Distressed Debt / Workout Groups of Traditional Asset Managers

Does anyone have any insight into the work / culture / pay / etc of the distressed debt / workout groups that sit within the private credit businesses ran by New York Life / Allianz / PGIM / MetLife?

Are these types of guys more about just getting their principal back with a new credit instrument / cash from sale, or would they ever convert to equity or come up with another creative solution? Are these groups actively looking for distressed opportunities in the market, or are they waiting around for something to blow up in the portfolio before its handed off to them?

Do distressed-focused hedge funds recruit from these types of groups?

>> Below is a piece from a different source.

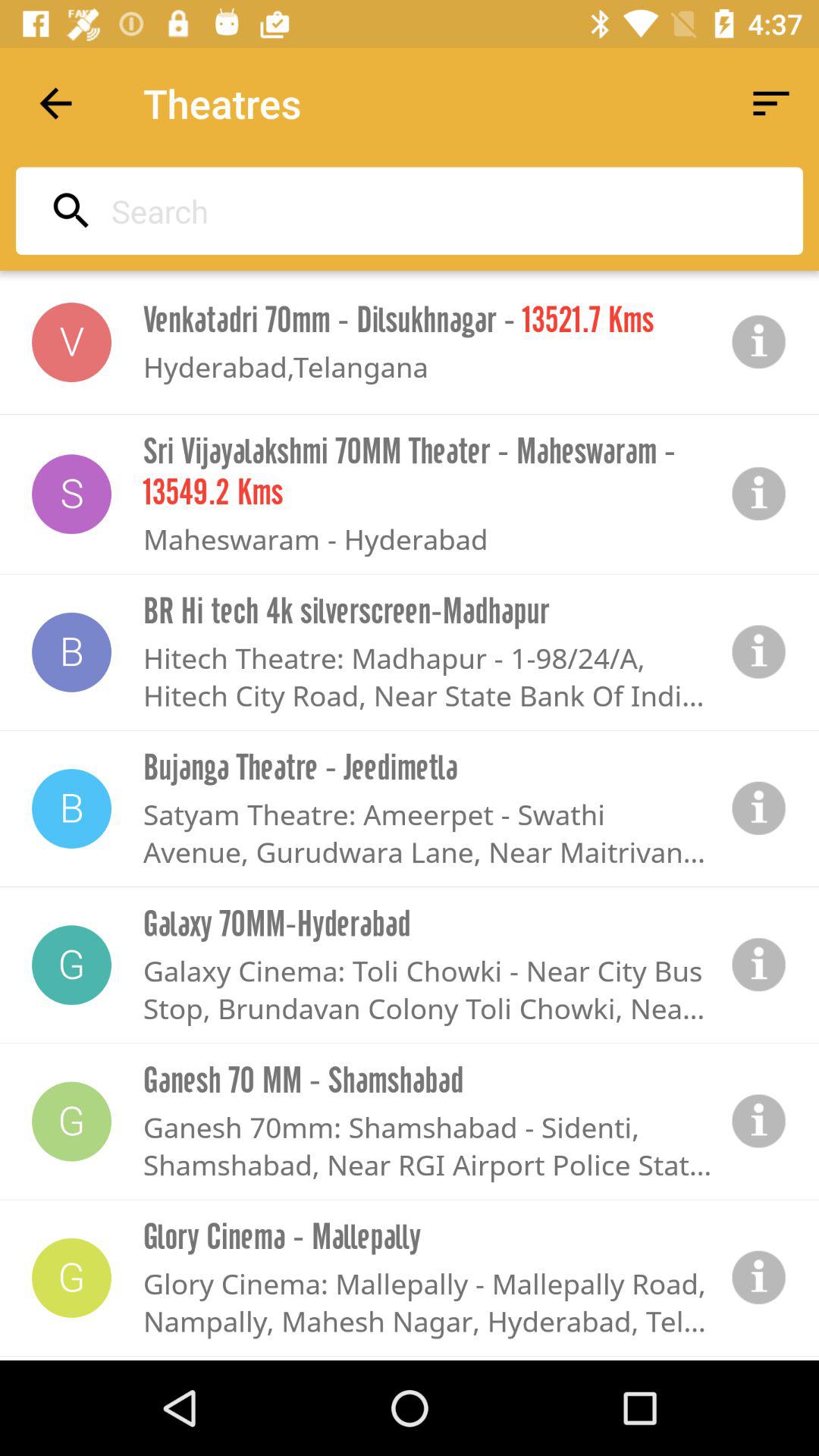
display information (759, 965)
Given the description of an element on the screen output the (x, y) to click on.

I'd imagine these groups would be great spots to get a lot of direct restructuring experience.

4 Comments
 

Typically these types of firms are managing CLO or CLO-like assets (read: looking for a coupon) that preclude them from owning equity.

In my experience, they are more interested in letting a well known distressed investor in the structure run the steering committee (there are exceptions to the rule, Franklin also comes to mind as a more active participant though obviously not a pure insurance entity like you listed above).

 

Good point on Franklin, they had slipped my mind although I have ran into them from time to time. Agree re: focusing on a new debt instrument in most cases.

The groups I'm looking at focus on distressed within their broader private placements business, so I'd imagine they would be the only creditor involved or at least one of a few which may result in more active restructuring involvement.